Task directions: Output the rows from the line with "Screen dimensions: 1185x770" to the line with "pos(450,200)", both included, as a JSON list of strings with one string per line. Leave out blank lines.

BEGIN

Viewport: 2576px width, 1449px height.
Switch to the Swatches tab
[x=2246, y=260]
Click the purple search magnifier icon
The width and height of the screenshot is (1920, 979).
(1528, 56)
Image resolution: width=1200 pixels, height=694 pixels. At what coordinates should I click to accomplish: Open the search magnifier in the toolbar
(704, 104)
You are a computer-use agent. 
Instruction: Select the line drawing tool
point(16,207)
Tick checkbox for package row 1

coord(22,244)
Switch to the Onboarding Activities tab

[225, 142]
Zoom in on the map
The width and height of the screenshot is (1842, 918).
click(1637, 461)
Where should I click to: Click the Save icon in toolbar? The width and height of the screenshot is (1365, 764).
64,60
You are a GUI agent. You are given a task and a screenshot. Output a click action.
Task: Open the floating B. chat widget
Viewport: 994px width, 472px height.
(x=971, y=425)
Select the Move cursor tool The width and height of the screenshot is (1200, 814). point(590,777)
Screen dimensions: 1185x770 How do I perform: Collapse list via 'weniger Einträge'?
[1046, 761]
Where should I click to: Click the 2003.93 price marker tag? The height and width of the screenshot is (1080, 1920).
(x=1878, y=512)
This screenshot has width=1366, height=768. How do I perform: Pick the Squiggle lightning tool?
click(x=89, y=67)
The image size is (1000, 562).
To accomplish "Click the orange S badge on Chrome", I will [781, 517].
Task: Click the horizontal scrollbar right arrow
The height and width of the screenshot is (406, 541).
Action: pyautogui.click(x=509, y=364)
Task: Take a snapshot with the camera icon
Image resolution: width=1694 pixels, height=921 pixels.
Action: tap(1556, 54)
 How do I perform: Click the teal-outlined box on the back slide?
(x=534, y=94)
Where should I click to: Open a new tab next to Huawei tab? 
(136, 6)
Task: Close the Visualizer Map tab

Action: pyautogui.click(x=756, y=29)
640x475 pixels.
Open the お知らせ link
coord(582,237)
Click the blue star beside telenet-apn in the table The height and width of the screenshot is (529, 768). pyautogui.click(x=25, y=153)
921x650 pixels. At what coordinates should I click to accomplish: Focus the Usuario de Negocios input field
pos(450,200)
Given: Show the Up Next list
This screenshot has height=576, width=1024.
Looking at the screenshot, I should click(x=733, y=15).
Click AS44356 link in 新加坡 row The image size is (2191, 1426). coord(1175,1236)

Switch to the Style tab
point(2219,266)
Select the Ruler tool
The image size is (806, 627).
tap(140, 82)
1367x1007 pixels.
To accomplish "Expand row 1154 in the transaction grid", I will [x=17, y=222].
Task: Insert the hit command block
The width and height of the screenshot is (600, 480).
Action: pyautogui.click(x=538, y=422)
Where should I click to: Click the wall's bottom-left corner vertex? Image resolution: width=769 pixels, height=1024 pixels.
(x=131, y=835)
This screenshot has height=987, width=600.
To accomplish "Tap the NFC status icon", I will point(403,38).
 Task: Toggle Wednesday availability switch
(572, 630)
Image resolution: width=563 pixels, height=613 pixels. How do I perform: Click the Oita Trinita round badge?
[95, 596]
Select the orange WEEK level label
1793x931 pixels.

END

Answer for the task:
[
  "Screen dimensions: 1185x770 How do I perform: Collapse list via 'weniger Einträge'?",
  "[1046, 761]",
  "Where should I click to: Click the 2003.93 price marker tag? The height and width of the screenshot is (1080, 1920).",
  "(x=1878, y=512)",
  "This screenshot has width=1366, height=768. How do I perform: Pick the Squiggle lightning tool?",
  "click(x=89, y=67)",
  "The image size is (1000, 562).",
  "To accomplish \"Click the orange S badge on Chrome\", I will [781, 517].",
  "Task: Click the horizontal scrollbar right arrow",
  "The height and width of the screenshot is (406, 541).",
  "Action: pyautogui.click(x=509, y=364)",
  "Task: Take a snapshot with the camera icon",
  "Image resolution: width=1694 pixels, height=921 pixels.",
  "Action: tap(1556, 54)",
  " How do I perform: Click the teal-outlined box on the back slide?",
  "(x=534, y=94)",
  "Where should I click to: Open a new tab next to Huawei tab? ",
  "(136, 6)",
  "Task: Close the Visualizer Map tab",
  "Action: pyautogui.click(x=756, y=29)",
  "640x475 pixels.",
  "Open the お知らせ link",
  "coord(582,237)",
  "Click the blue star beside telenet-apn in the table The height and width of the screenshot is (529, 768). pyautogui.click(x=25, y=153)",
  "921x650 pixels. At what coordinates should I click to accomplish: Focus the Usuario de Negocios input field",
  "pos(450,200)"
]